There are a few things I can be ashamed of in my life. One of them is an episode of fascination with conspiracy I went through on the verge of adolescence and adulthood. Countless theories of other than official course of events in 9/11 terrorist attacks and climate change denialism were my focus for a while around 2007. For a grown-up, yet immature lad the uncanny explanations were compelling and fortunately, meaningless in the long run.
Then came the tenth day of April in 2010 when a Polish plane carrying 96 people tragically crashed in Smolensk. Circumstances of the accident have immediately become a fertile ground for conspiracy theories, which for years continued to mark a divide line in the Polish politics. I was three years older and much wiser, not to fall for stories of assassination, artificial fog, metal-hard birch, explosives found in the wreck and other stuff.
A year and a half ago an epidemic caused by a novel coronavirus broke out in China. The peril was shrugged off and covered up by the local authorities who acted belatedly. The virus, which could have been kept at bay, spilled all over the world and turned lives of virtually everyone upside down.
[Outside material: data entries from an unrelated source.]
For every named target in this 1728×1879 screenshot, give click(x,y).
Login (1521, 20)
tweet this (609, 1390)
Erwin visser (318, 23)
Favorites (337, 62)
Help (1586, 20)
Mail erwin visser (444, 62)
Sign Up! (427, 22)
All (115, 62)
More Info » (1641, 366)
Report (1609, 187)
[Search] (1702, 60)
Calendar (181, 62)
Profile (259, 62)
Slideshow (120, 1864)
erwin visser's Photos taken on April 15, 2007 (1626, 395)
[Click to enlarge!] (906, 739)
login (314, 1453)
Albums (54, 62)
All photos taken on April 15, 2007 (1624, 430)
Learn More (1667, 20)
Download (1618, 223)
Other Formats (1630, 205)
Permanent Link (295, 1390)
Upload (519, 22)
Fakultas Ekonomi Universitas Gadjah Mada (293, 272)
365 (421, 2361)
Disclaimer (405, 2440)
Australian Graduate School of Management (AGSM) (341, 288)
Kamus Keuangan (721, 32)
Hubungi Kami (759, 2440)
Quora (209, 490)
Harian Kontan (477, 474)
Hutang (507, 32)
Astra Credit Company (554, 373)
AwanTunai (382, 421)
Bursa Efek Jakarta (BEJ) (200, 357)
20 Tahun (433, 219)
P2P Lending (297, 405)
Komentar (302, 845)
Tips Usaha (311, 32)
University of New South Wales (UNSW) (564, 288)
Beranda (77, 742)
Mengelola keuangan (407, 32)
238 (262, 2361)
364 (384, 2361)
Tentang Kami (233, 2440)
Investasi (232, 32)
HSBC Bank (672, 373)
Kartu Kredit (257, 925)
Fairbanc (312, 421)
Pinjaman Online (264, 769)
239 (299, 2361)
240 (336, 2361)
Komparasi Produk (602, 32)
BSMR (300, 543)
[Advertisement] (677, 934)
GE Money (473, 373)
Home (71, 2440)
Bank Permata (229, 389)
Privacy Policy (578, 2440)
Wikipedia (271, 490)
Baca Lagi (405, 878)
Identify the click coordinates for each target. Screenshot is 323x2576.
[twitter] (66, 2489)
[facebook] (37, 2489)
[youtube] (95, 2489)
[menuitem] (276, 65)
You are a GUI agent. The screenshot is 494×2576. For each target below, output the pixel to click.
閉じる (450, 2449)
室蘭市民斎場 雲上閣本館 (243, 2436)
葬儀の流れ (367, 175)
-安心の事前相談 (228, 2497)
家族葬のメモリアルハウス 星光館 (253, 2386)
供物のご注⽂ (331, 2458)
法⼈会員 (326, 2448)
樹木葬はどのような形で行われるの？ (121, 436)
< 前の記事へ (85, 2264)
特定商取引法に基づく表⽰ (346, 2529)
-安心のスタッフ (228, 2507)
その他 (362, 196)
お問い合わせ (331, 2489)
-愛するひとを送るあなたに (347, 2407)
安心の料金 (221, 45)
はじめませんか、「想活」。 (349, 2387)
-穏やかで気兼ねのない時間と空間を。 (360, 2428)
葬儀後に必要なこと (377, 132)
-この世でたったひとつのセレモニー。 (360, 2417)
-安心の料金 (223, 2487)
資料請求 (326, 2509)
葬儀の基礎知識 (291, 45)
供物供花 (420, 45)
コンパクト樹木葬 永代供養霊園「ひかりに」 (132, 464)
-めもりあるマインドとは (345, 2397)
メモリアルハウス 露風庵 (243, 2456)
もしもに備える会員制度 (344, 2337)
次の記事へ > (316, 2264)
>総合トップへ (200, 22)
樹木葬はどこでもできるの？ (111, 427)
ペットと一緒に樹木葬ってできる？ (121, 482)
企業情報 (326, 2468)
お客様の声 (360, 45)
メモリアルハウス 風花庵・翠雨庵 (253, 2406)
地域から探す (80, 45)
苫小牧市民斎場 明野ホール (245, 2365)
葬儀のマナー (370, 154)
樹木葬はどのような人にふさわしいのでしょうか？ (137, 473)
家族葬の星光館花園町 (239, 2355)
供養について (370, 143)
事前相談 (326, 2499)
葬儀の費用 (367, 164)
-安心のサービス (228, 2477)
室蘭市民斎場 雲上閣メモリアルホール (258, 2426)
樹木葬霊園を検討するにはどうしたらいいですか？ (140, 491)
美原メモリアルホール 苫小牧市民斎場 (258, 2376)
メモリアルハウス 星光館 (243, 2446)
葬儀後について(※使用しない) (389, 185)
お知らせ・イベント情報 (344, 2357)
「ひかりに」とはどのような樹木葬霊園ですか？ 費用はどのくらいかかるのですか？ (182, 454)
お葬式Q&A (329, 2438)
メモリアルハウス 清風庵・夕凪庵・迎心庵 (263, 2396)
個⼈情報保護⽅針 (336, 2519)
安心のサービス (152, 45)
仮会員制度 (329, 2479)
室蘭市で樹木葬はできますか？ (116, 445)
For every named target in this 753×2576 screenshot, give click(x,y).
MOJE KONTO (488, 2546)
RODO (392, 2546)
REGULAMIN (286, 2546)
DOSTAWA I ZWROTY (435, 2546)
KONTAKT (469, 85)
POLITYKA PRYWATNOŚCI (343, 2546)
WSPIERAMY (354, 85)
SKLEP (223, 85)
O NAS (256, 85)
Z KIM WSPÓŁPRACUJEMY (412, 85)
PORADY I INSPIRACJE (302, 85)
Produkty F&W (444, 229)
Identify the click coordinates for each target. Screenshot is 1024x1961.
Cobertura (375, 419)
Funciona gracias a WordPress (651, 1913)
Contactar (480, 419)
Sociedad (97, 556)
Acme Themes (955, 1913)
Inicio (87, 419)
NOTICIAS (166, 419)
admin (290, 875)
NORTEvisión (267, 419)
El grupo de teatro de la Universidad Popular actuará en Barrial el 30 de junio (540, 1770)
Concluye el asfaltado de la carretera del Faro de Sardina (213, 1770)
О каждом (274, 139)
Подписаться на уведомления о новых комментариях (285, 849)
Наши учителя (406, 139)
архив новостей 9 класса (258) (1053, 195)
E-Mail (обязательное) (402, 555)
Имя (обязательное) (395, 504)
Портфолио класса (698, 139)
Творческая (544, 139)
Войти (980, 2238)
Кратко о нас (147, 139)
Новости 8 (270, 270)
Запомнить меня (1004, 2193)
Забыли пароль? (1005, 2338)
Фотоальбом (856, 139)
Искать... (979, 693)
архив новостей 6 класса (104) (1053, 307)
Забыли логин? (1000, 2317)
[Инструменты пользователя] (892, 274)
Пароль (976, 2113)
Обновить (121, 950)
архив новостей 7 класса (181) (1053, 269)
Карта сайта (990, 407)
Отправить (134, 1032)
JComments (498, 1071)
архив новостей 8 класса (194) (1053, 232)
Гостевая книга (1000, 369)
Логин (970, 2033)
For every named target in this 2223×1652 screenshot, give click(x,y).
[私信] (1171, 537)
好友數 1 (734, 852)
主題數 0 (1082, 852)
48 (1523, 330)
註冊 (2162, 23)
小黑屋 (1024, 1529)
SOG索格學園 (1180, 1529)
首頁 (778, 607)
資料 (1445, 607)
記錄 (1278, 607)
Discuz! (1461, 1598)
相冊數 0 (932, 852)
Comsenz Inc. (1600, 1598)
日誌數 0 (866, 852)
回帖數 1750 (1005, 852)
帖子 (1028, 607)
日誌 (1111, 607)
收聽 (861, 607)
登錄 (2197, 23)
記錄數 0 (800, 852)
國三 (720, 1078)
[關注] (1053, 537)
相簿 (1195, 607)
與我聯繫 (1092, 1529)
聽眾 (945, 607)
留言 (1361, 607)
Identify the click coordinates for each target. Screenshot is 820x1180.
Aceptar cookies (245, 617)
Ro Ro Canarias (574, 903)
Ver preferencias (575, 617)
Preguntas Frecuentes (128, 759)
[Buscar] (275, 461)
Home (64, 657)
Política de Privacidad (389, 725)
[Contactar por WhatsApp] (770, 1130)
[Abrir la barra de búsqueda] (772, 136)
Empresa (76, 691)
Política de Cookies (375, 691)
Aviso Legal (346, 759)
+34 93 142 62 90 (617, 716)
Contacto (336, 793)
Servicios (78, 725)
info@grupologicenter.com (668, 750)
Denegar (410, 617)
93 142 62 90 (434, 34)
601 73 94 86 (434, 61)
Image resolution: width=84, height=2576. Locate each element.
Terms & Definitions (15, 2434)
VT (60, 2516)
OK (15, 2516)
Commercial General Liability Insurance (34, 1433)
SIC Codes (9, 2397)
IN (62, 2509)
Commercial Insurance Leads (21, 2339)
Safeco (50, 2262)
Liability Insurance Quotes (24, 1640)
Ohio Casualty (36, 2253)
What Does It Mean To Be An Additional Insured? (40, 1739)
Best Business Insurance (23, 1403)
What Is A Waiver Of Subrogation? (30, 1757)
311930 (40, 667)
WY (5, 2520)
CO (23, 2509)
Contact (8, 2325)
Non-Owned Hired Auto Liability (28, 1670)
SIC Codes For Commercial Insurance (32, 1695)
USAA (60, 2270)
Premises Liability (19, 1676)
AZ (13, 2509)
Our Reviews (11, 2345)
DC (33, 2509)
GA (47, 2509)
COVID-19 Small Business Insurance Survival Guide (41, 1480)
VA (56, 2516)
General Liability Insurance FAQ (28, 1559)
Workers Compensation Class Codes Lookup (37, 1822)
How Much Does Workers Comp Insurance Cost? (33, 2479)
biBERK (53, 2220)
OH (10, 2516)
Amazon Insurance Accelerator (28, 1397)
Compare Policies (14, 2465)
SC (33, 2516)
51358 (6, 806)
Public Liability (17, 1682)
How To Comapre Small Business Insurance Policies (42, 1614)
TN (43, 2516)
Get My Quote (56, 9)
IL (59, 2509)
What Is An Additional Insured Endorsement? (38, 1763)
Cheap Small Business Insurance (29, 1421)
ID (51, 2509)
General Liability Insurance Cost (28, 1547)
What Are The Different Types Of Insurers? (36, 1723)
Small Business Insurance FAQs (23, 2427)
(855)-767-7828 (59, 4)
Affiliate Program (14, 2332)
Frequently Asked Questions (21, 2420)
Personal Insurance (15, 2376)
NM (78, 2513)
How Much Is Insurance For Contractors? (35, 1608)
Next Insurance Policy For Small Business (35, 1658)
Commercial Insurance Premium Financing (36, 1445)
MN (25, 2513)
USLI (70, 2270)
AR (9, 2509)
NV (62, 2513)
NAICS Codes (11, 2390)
Now go back in time to July 2019 and imagine somebody telling you about lockdowns, overwhelmed health service, major increase in mortality, economy and social life running into a standstill, shut down industries, compulsory mask-wearing. You would laugh them off. The unimaginable has become a reality.
Here is what underlies each single conspiracy theory – an event so complex, so improbable, so hardly imaginable, going beyond people’s comprehension, that it calls for a simple clarification. A human mind does not like to make too much effort. It yearns for quick solutions instead of uphill and mind-bending pursuit of intricate truth.
People are sick of isolation, remote learning and working, restrictions. They hanker after normalcy. No wonder some of them, less intelligent and more gullible, fall for simple explanations, telling them the virus is a hoax, the pandemic had been planned in advance and under its guise a new order of the world is brought in. Such people have always been, yet in pre-Internet times just a handful of them were indulging in their vision of the world. With social media giving everybody a chance to share their thoughts, their visions are spread far too far and wide. They take fancy of (usually) poorly educated people who, having gotten familiar with shady articles, memes or video, claim to have knowledge superior to epidemiologists and virologists. 9/11 or Smolensk conspiracy theories referred to past events and were relatively harmless. Today, the narration of a false pandemic and bleating of the anti-vax movement can cost health and lives of millions of people. Disturbingly.